O editor passou boa parte desta quinta-feira em São Leopoldo, RS, onde conversou com o prefeito em exercício, Daniel Daudt (o prefeito Aníbal Moacir está na Feira Industrial de Hannover) e com secretários municipais, fazendo também visitas a empreendimentos das áreas da saúde e de obras públicas.
Ontem foi um dia tenso na cidade de 220 mil habitantes, meia hora de Porto Alegre, porque um locaute da SL Ambiental (grupo Solvi) estava sendo debelada através de outra empresa de recolhimento do lixo da cidade.
O prefeito Aníbal Moacir foi eleito numa coligação liderada pelo PSDB, derrotando o velho cacique local do PT, Ronaldo Zulke, que na época era deputado federal e tinha o apoio do prefeito Ary Vannazi, que estava concluindo seu segundo mandato.
O PT foi derrotado de cabo a rabo, perdendo a prefeitura e as vagas que tinha na Câmara dos Deputados e na Assembléia.
A cidade não aguentava mais a administração do PT, que passou adiante uma herança maldita (dívida) de R$ 360 milhões, não pagava as contas de luz do Hospital Centenário, o maior hospital público municipal do RS, e implementou uma gestão populista, caótica e ineficiente. Deixou também uma máquina inchada, corporativista e clientelista, que começou com 2.600 e terminou com 5.600 funcionários públicos.
O orçamento local do ano passado foi de R$ 780 milhões.

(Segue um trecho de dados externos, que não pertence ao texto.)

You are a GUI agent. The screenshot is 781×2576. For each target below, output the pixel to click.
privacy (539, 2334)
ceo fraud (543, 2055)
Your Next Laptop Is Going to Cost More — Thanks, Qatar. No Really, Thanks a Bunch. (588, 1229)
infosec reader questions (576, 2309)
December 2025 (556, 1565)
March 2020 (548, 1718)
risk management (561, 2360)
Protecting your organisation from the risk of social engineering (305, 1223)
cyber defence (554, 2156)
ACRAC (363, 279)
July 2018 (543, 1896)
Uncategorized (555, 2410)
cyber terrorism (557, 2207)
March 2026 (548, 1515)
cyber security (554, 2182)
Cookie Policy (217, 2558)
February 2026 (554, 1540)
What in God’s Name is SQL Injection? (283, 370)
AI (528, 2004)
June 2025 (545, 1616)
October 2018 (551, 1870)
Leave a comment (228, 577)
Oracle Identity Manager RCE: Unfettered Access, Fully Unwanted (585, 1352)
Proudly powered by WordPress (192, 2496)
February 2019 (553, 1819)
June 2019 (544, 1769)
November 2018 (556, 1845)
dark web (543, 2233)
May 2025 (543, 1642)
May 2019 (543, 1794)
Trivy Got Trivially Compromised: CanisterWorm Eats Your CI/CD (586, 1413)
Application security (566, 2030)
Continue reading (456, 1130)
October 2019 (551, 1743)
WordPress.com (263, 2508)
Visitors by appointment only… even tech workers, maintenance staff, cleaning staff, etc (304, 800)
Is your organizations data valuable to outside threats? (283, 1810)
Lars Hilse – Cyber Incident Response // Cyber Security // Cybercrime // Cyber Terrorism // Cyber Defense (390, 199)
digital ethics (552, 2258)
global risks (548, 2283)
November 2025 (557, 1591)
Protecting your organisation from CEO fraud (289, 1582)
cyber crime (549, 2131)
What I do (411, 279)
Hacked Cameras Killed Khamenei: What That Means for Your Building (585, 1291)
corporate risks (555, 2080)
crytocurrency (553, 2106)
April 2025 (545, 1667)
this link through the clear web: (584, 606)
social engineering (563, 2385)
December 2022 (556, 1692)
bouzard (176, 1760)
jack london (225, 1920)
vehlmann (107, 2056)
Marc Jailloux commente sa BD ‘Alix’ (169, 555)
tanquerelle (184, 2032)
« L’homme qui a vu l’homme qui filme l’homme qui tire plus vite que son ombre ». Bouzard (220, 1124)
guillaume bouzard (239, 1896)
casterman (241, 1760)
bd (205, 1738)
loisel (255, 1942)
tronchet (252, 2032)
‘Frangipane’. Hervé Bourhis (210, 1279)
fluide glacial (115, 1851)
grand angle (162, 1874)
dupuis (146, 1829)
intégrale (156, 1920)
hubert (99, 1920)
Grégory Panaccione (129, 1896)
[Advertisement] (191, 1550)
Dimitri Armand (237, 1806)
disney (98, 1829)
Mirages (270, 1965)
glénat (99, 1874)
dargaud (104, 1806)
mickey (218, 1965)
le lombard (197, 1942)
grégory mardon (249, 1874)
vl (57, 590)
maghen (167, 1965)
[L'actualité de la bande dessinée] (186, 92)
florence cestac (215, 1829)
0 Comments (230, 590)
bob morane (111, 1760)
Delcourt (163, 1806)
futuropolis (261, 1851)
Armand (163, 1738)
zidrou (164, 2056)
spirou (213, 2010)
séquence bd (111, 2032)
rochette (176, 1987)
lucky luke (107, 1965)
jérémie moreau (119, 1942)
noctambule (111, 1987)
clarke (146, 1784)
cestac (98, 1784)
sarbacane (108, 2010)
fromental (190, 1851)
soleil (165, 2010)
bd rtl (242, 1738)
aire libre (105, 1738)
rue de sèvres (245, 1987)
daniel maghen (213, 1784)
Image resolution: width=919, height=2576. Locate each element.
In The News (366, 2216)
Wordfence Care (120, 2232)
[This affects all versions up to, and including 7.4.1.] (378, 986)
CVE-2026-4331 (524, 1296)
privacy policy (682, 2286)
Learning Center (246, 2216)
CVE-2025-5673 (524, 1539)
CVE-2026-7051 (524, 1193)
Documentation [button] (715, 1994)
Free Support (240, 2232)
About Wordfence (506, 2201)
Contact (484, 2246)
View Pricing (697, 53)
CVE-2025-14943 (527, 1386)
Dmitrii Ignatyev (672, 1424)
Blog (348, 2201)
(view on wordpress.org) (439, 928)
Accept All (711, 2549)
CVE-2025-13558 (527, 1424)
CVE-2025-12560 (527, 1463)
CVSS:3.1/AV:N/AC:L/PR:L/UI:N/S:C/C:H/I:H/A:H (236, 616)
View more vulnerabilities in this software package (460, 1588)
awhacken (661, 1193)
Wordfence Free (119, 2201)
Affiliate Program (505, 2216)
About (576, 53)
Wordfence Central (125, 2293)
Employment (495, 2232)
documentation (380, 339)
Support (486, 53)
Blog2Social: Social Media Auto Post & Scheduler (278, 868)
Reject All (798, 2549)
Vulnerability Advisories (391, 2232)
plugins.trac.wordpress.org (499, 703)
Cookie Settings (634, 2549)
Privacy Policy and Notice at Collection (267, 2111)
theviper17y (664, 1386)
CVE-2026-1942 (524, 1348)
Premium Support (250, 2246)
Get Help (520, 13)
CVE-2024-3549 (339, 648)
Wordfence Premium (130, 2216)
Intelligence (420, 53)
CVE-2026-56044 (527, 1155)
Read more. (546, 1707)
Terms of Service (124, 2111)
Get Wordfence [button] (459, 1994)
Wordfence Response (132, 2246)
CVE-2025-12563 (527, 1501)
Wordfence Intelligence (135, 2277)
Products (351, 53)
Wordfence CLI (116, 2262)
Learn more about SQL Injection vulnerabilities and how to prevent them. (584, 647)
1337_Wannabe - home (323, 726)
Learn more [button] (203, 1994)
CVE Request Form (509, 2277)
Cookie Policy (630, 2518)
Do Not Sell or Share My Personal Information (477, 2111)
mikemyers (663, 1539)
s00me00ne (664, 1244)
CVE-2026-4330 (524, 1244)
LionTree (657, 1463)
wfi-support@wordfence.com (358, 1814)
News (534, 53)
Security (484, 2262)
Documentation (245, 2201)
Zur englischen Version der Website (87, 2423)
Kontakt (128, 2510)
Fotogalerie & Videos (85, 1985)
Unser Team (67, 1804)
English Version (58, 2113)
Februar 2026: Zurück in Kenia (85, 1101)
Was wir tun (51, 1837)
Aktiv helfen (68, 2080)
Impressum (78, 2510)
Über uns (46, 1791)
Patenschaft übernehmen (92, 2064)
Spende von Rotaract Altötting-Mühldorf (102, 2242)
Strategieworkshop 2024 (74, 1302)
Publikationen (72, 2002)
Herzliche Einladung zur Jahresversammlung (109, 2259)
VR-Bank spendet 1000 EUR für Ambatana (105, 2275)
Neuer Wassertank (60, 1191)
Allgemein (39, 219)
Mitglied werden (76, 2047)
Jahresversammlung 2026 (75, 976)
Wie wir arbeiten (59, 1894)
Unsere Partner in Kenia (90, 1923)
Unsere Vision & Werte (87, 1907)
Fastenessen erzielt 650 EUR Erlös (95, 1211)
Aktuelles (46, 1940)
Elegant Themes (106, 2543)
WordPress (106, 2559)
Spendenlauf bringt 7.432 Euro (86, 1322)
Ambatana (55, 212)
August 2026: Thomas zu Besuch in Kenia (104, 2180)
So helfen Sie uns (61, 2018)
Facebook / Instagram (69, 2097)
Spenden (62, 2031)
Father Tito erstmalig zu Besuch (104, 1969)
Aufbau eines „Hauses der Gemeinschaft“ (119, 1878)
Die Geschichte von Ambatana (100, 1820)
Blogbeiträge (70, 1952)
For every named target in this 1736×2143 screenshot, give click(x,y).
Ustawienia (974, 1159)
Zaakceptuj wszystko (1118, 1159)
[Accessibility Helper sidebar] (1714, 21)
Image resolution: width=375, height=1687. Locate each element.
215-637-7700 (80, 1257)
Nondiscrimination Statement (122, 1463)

O prefeito Anibal Moacir, que é médico e sabe fazer política (seu irmão, Alexandre Machado, foi deputado federal), promoveu amplo leque de alianças para ter maioria na Câmara e com isto teve tranquilidade para reescalonar as dívidas, tirar a prefeitura do Cadin, introduzir mudanças profundas na gestão e retomar investimentos. De cara, reduziu de 27 para 20 o número de secretarias, cortou o número de CCs para a metade (239), recadastrou os servidores em parceria com a Caixa, retomou a jornada de 8 horas diárias (Vannazi tinha reduzido tudo para 6 horas), cortou horas extras e o uso de estagiários (20%), introduzindo até mesmo os pontos biométricos nas repartições.
O ponto biométrico causou tremores e reações, mas foi implantado.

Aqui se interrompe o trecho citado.